_Entries shown_

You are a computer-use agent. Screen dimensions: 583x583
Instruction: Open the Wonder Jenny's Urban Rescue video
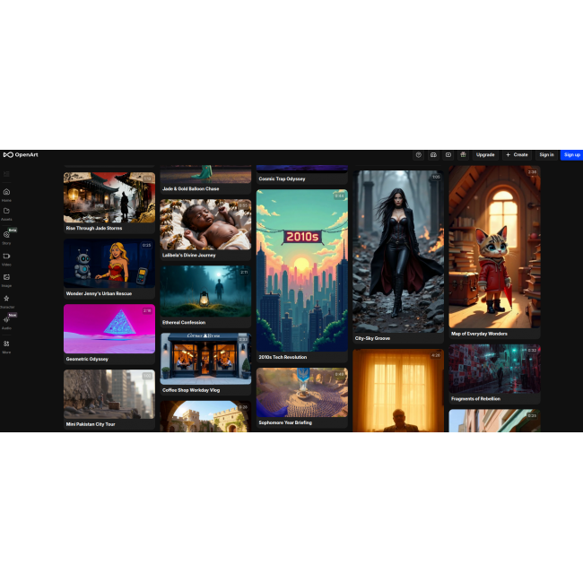(109, 264)
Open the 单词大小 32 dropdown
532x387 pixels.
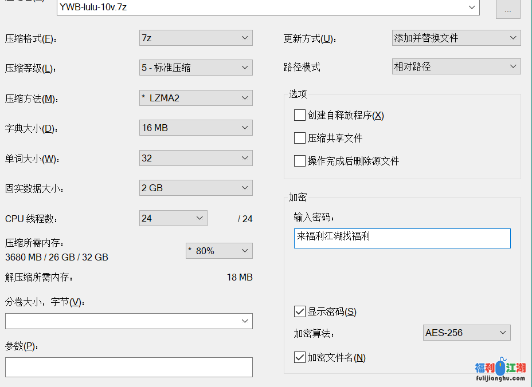195,158
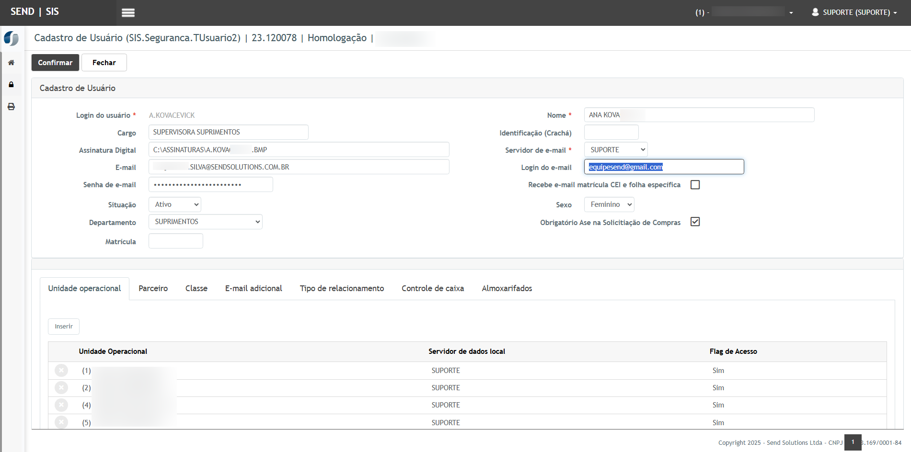Open the Situação dropdown
This screenshot has width=911, height=452.
click(175, 205)
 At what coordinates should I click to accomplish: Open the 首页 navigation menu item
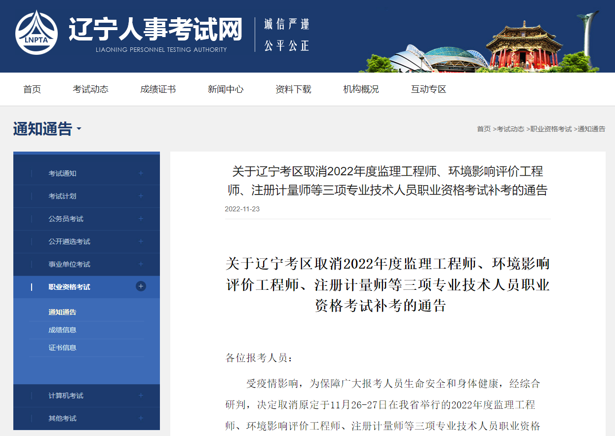pos(32,89)

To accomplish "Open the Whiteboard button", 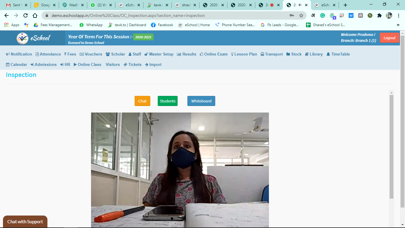I will point(201,101).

_Work to be completed_
List each line above that contains the string "click", copying every such line in full. Case counts, so only matches with identical capitalization qualify.

_Answer for the task_
click(175, 205)
 At what coordinates should I click to accomplish: Open the 首页 navigation menu item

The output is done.